Bueno, dejando de lado la emoción -que ya empieza a llenarme los ojos de lágrimas (de nuevo!)- aquí vá la crónica de esta semana:
Estaba de pié al lado de la cocina, encuanto colaba el café para el desayuno esta mañana bien temprano, cuando sin querer empecé a mirar a mi alrededor, al escenario que me rodeaba: los muebles, los estantes, los potes y vasos, las fuentes con verdura y fruta, los frascos con galletas, las botellas, los aliños, la mesa con sus pisos alrededor, la frutera encima de ella, sobre el pequeño mantel colorido, el reloj de la pared con sus dibujos de vegetales marcando las horas, los imanes divertidos adornando la nieve reluciente del refrigerador... Todo en su lugar, haciendo parte de nuestra rutina sin que nos diésemos cuenta. Me volví y ví los adornos de cerámica, las fotografías en cima del aparador, los maceteros con plantas. Respiré bien hondo y me sentí impregnada por los mil aromas peculiares de nuestra casa, que no existen en ningún otro lugar. Percibí la luz entrando por las ventanas y dándole a los cuartos un colorido, un clima acogedor y característico que parecía abrazarme, darme la bienvenida... Puse el termo con café en la mesa y salí andando por la casa, bien despacio, observando cada detalle con renovada atención, y era como si algún tipo de magia fuera tomando cuenta de todo. Salí al jardín y continué observando. Todo era tan especial y único, tan personal! Hasta alguna falta de orden y mantenimiento (pared descascando, baldosas trizadas, ropa secando, el pasto demasiado largo) parecía en harmonia con el concepto que se afirmaba dentro de mí: hogar.
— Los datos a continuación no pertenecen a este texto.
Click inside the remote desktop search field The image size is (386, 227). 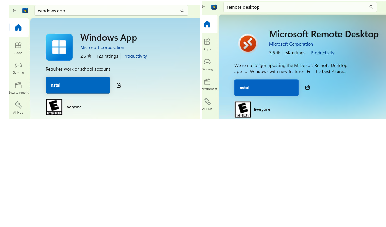click(289, 7)
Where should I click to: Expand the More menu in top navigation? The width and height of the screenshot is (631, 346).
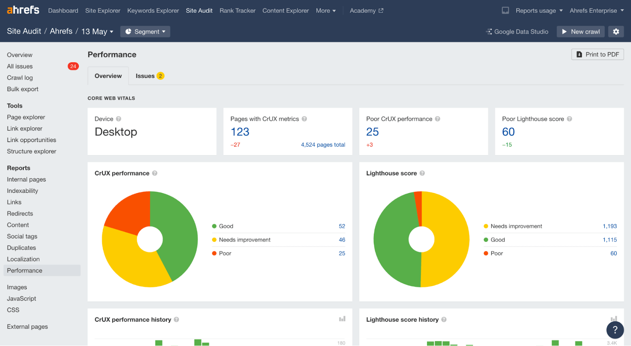coord(326,11)
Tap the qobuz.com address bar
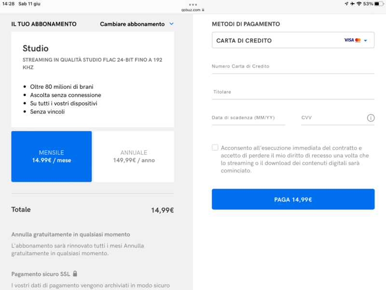The image size is (386, 290). [x=193, y=10]
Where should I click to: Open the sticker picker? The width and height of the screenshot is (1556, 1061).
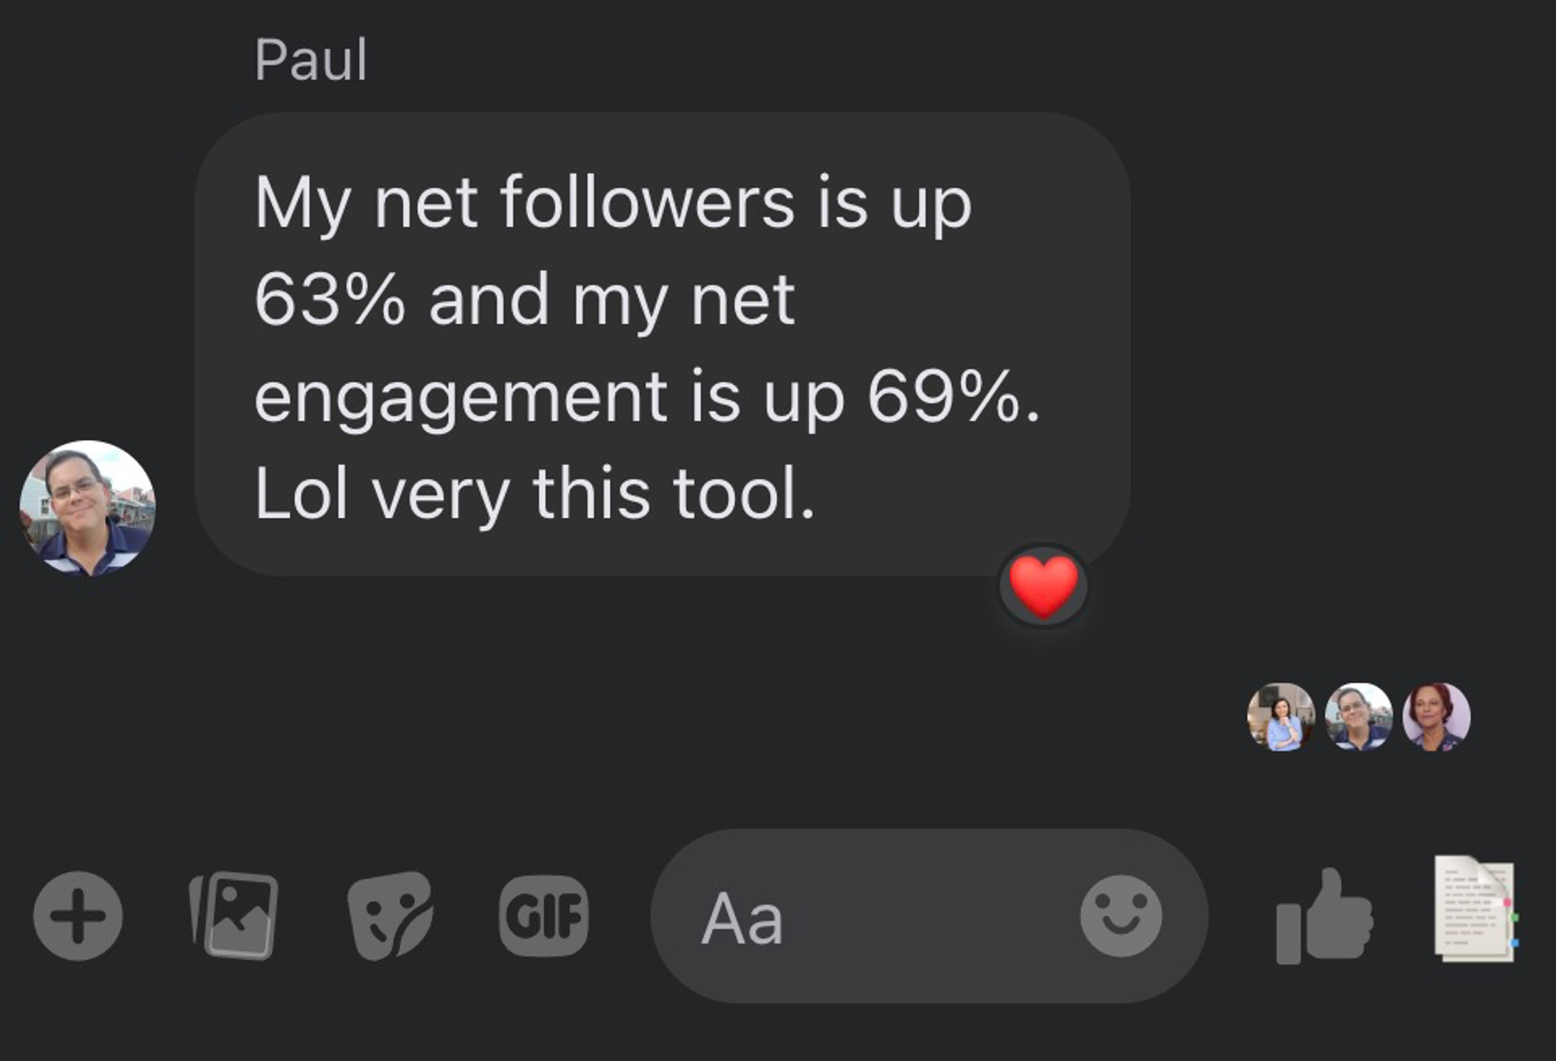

Cuando era pequeña viví en muchas casas, pasé por numerosos colegios y parroquias, y de algunos todavía conservo ese tipo de recuerdo: aromas, sonidos, colores, rincones, luces, jardines, un agradable y acogedor desorden, un carisma único e insubstituible, impuesto por todos nosotros como la familia que vivía allí o, simplemente, pasaba algún tiempo en esos lugares. Así me acuerdo de mi infancia, de mi adolescencia, de personas y acontecimientos, de sensaciones y lecciones que puedo revivir con absoluta fidelidad gracias a estas referencias llenas de significados, de riqueza y originalidad, de experiencia. Los escenarios de nuestras vidas son una parte viva y vital de nuestro crecimiento y maduración como seres humanos. Estas no existen sin ellos. Podemos irnos y nunca más volver, pero estos lugares con sus características permanecerán para siempre dentro de nosotros. Mirando hoy esta casa y sus peculiaridades esculpidas por el uso, las costumbres, las rutinas, los carismas, las necesidades y proyectos de cada uno de los que en ella vive - y que pueden ser considerados tanto defectos como cualidades- no puedo evitar el preguntarme si de aqui a veinte, treinta años, mis propios hijos tendrán recuerdos parecidos a los que yo tengo hoy de los lugares donde viví, si conservarán en su corazón las sensaciones, los colores, los perfumes, los sonidos y, de alguna forma, se sentirán seguros y acogidos toda vez que ellos vengan a sus mentes. Me pregunto si serán para ellos un sinónimo de hogar, de acogida, de protección, de amor incondicional, de puerto seguro. Porque cada escenario en el cual se desenvuelve una parte de nuestra vida es un certificado de que somos amados, de que tenemos un lugar entre los hombres, de que conquistamos nuestra participación en la historia de la humanidad, pero principalmente, de que somos reyes de castillos que ninguna maréa podrá jamás deshacer.